The National Steel Car Company out of Hamilton, Ontario has a very touching memorial to its former employees who died while on military/naval service.

The main link is http://www.steelcar.com/, then go to Heritage, then In Memorium.  Sound is required.

Good for them!


----------



## Spencer100 (28 Jul 2008)

Very nice web site.  I think I just saw a new bench mark for corporate sites!!


----------



## Burrows (17 Aug 2008)

Amazing tribute video.  I'm definitely awestruck.

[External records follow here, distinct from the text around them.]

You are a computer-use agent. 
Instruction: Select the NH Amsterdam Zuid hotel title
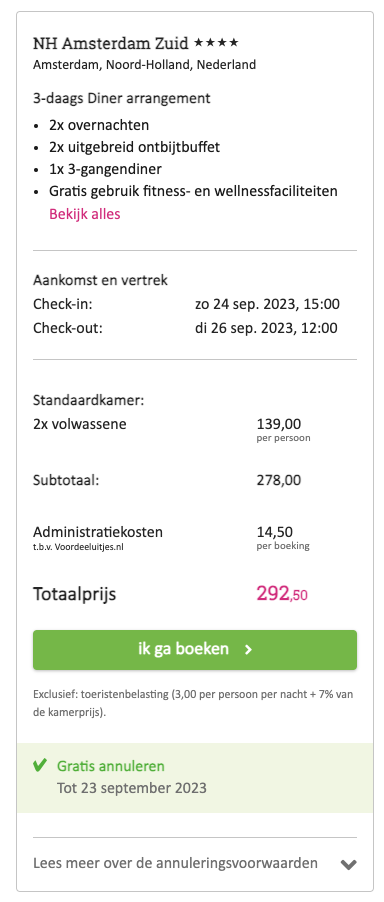(111, 43)
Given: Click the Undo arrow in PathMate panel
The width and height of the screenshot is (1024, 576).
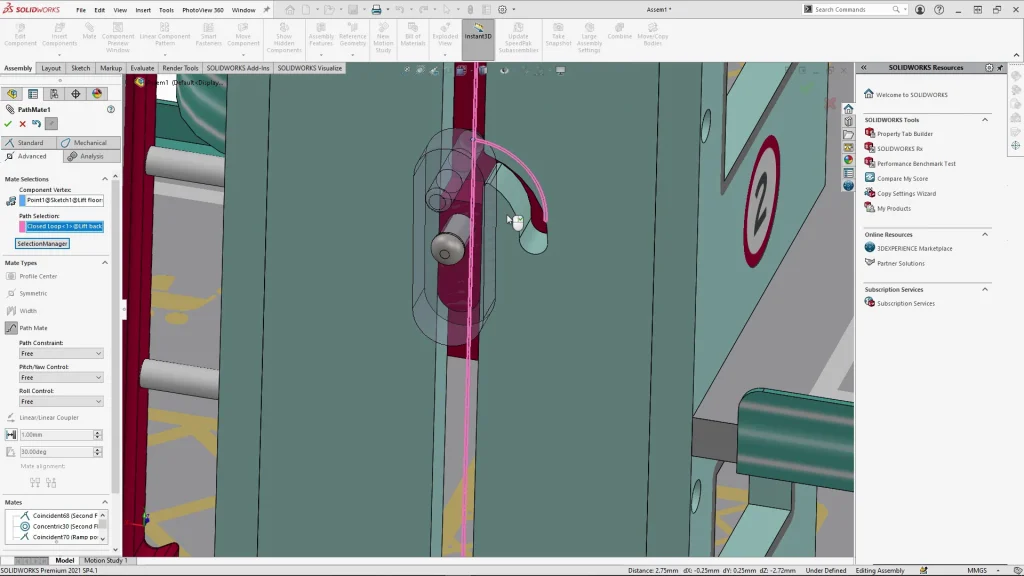Looking at the screenshot, I should [x=36, y=124].
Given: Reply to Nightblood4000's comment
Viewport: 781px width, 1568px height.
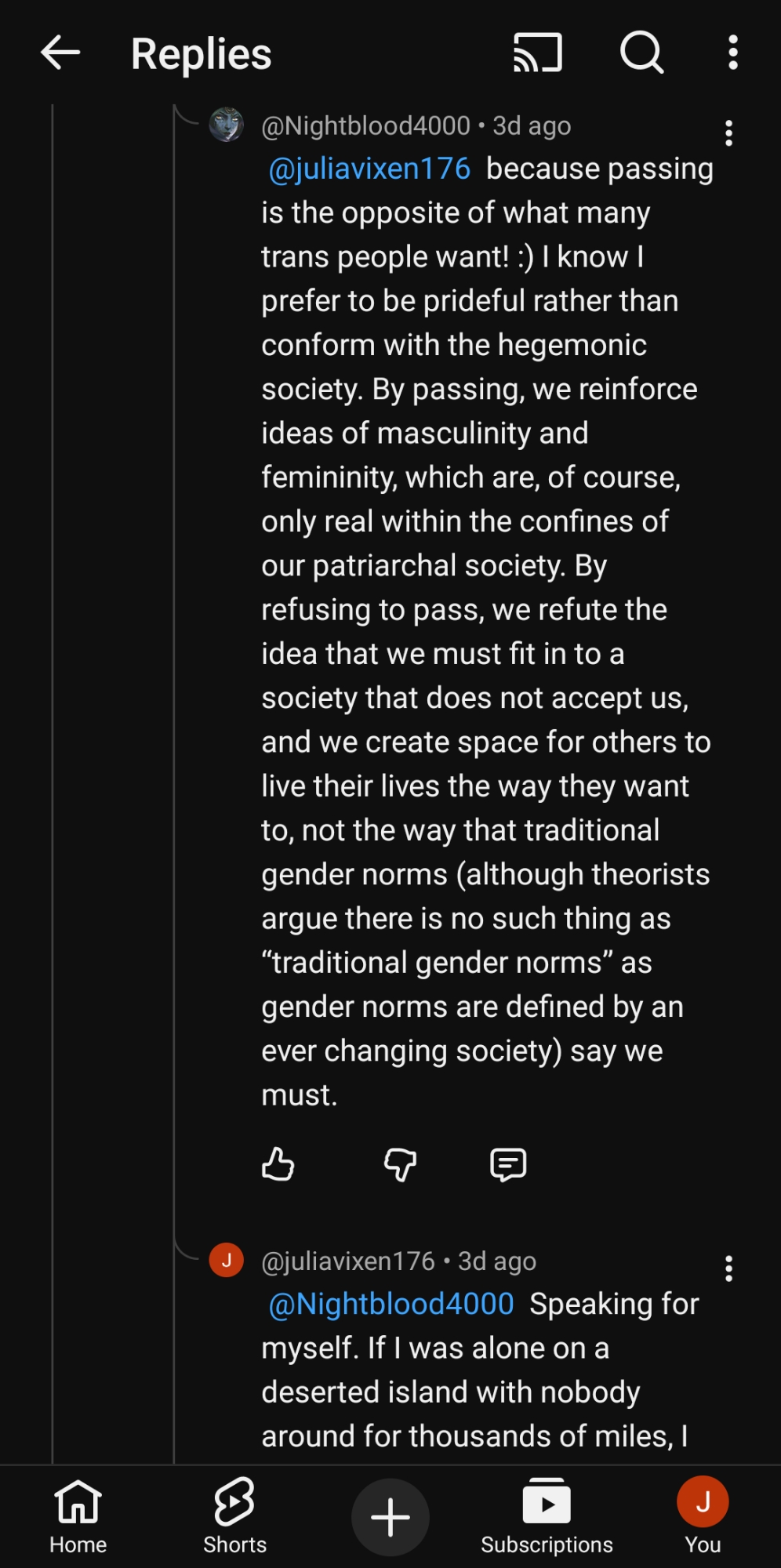Looking at the screenshot, I should point(507,1164).
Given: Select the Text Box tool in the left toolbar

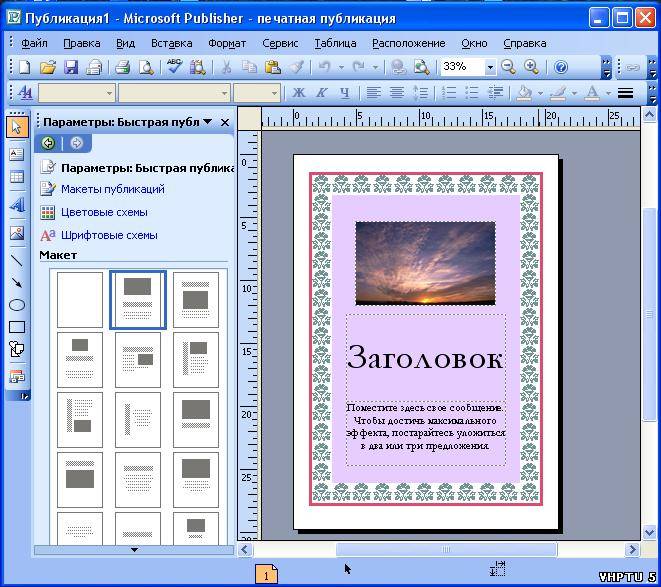Looking at the screenshot, I should [16, 154].
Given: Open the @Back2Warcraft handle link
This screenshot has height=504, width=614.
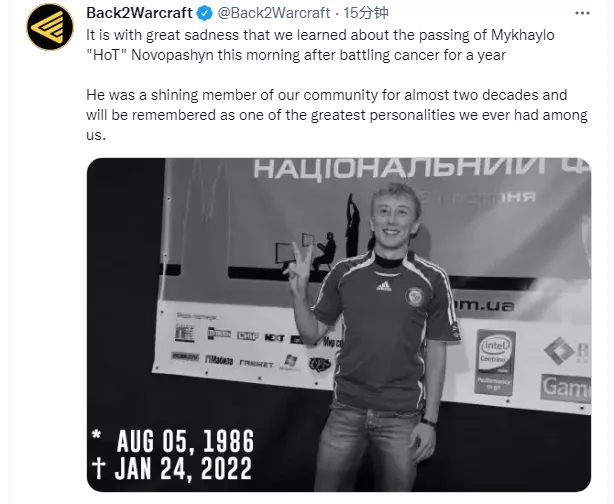Looking at the screenshot, I should pos(273,13).
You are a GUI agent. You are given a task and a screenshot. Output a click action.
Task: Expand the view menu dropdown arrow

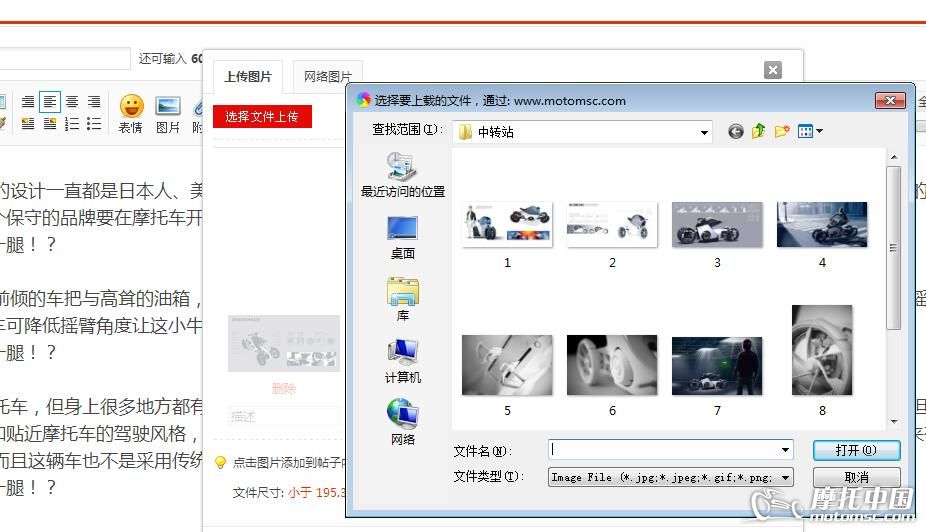[820, 131]
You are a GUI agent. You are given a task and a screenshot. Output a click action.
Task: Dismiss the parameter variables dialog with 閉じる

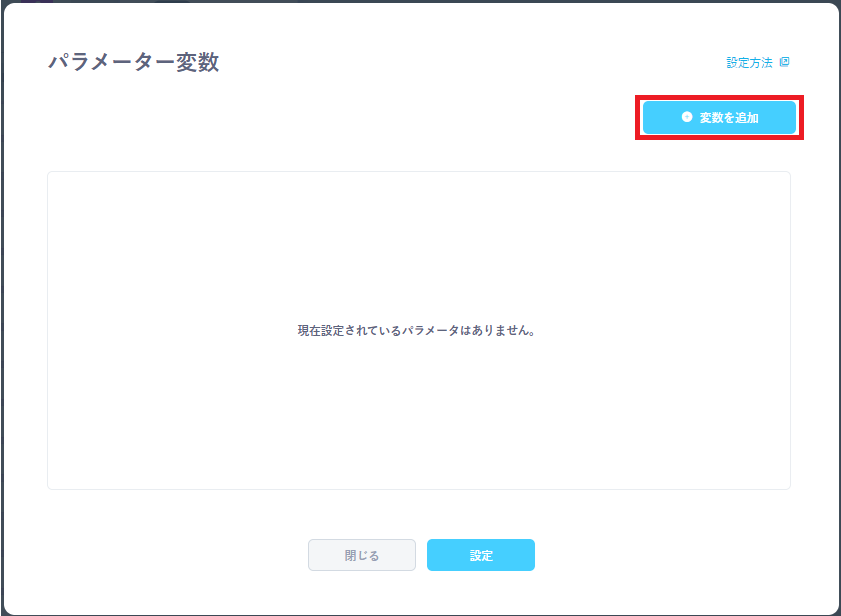click(361, 555)
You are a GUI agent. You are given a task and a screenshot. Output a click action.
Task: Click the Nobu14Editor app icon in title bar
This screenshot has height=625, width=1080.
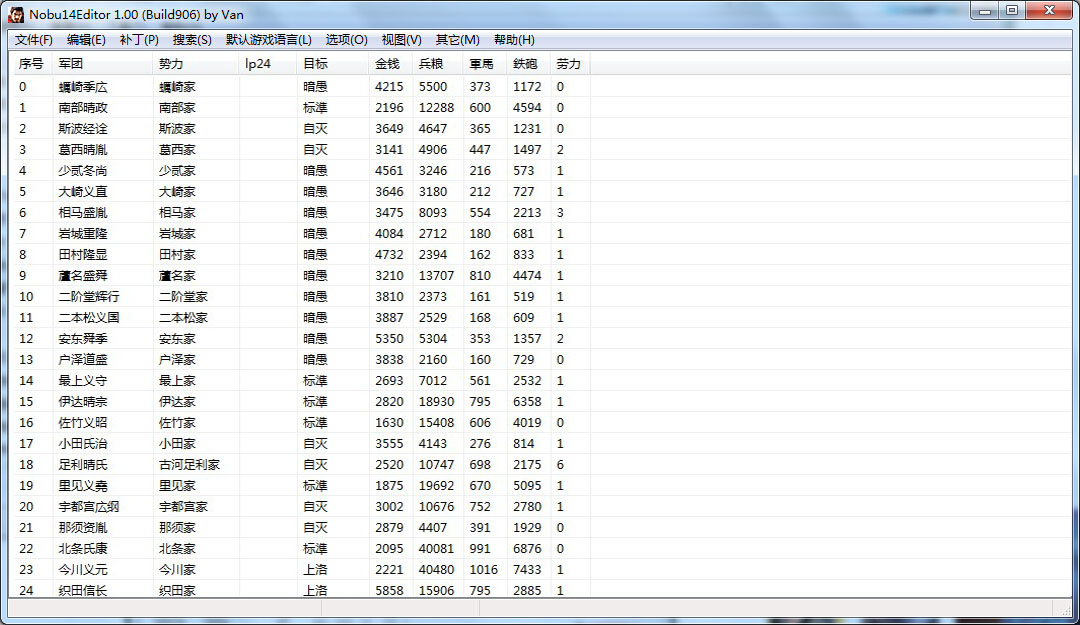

On an anal note - at the cenotaph ceremony at 1:06 there is an office saluting with the wrong hand.


----------



## Shamrock (17 Aug 2008)

Inverted image.


----------



## Burrows (17 Aug 2008)

Seen.  Thanks - I was trying to figure out exactly what was up when I noticed the beret was the wrong way too.  I figured he could be a lefty though.  :blotto:


----------



## TrexLink (17 Aug 2008)

Used to be mandaated at times in the old-time RCN. Now generally reserved for recruits and Honourary Colonels.


----------



## BernDawg (17 Aug 2008)

Kyle Burrows said:
			
		

> Amazing tribute video.  I'm definitely awestruck.
> 
> On an anal note - at the cenotaph ceremony at 1:06 there is an office saluting with the wrong hand.



I agree the video is superb.  Well done NSC.

If you carefully watch the vid the saluting scene is shown twice and the second time it's right-way-round.


----------



## Burrows (17 Aug 2008)

TrexLink said:
			
		

> Used to be mandaated at times in the old-time RCN. Now generally reserved for recruits and Honourary Colonels.



"You there, with the leaves and crown on your chest.  I'm your new Colonel.  Whats that thingy called where I raise my hand? Sun shield or something?"

The music is stuck in my head now.


----------